Dramen am Rande der Gesellschaft

jj-Reportagepreis 2012 /
Von Stefan Plöchinger
/ Veröffentlicht am , im SZblog

Liebe Leserinnen, liebe Leser,

gute Reporter bringen ihren Lesern Welten nahe, die diesen in der Regel verschlossen bleiben. Sie erzählen Geschichten, die man nicht schon tausendmal gehört hat. Sie weiten unseren Blick. Sie haben eine Haltung zu ihrem jeweiligen Thema, ohne parteiisch zu werden. So machen sie uns schlauer. Das ist es, was guter Journalismus immer geschafft hat. Das ist es, was er auch in Zukunft schaffen muss, wenn er eine Zukunft haben will - und deshalb wollen wir junge Reporter fördern, die sich diesen Zielen verschrieben haben.

Süddeutsche.de, das Netzwerk Jungejournalisten.de und die Böll-Stiftung haben drei Nachwuchsschreiber für beeindruckende Reportagen vom Rande der Gesellschaft ausgezeichnet. Der jj-Reportagepreis 2012 geht in diesem Jahr an:

# 1. Platz: "In dem Haus da hinten gibt es Drogen." Tiemo Rink über den Verfall eines Kieler Arbeiterstadtteils - vom 14-jährigen Julian und dem Kampf des Kaisers von Gaarden für eine bessere Zukunft. zur Reportage...

# 2. Platz: "Scheißegal, ich mache alles." Alexandra Reinsberg über den Münchner Arbeiterstrich - wie Bulgaren verzweifelt hoffen, sich als moderne Arbeitssklaven ein paar Euro zu verdienen. zur Reportage...

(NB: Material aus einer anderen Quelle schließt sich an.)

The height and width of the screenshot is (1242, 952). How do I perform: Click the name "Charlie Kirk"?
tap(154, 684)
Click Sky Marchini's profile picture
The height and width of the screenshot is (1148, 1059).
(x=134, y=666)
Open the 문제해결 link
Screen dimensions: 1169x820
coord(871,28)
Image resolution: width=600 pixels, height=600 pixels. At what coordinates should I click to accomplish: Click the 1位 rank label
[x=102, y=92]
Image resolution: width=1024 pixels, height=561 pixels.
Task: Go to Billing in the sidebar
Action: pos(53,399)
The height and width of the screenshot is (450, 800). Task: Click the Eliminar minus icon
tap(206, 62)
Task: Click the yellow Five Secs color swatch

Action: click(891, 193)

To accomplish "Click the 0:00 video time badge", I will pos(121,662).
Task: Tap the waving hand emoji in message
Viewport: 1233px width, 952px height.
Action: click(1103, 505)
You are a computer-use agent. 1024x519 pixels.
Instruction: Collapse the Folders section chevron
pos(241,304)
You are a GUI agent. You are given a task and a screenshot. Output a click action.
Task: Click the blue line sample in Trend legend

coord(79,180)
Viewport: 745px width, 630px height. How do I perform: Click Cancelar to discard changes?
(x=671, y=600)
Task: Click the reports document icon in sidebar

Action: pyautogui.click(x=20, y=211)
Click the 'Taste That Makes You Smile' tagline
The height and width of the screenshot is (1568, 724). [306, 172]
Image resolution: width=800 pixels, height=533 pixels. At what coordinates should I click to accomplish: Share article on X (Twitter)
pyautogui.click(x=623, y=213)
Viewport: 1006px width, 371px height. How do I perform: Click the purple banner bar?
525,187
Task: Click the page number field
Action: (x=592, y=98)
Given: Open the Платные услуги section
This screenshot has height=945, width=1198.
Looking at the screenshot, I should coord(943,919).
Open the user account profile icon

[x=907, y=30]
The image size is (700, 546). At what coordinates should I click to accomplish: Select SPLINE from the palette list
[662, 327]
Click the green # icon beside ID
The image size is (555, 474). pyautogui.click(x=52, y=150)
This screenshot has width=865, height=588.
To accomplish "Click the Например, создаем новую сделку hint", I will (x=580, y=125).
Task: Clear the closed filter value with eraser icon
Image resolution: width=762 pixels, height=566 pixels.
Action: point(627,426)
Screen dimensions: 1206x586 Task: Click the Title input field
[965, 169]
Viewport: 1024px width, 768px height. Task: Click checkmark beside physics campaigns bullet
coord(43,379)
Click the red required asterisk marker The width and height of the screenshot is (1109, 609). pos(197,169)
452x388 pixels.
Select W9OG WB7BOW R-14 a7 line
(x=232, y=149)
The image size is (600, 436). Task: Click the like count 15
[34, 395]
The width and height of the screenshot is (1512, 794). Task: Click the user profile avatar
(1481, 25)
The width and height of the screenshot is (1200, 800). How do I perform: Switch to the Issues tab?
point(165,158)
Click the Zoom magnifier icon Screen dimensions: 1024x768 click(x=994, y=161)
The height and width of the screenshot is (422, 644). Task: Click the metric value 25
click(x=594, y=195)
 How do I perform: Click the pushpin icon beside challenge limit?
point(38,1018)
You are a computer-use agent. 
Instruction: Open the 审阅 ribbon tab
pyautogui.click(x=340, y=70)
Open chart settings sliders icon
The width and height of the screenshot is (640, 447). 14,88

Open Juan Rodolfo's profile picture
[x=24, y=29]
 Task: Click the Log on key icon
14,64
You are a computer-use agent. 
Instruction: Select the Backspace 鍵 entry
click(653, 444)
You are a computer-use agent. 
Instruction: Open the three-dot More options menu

# 3. Platz: Ins Exil für 800 Euro. Lena Kampf über die griechische Familie Mataki, die in einer Taverne in Ostdeutschland vergeblich ein besseres Leben suchte - und jetzt in Berlin gestrandet ist. zur Reportage...

In der Jury saßen Dirk Kurbjuweit vom Spiegel, Thorsten Denkler von Süddeutsche.de, Professor Volker Lilienthal, Annette Maennel von der Heinrich-Böll-Stiftung, außerdem für Jungejournalisten.de Oliver Bilger vom Handelsblatt und die freie Auslandskorrespondentin Pauline Tillmann. Der Gewinnertext wurde mit 1000 Euro prämiert, die beiden weiteren mit 500 respektive 300 Euro.

Wir freuen uns über die rege Teilnahme an dem Wettbewerb - und wünschen Ihnen, liebe Leserinnen und Leser, unerwartete Einsichten über die alltäglichen Dramen am Rande unserer Gesellschaft.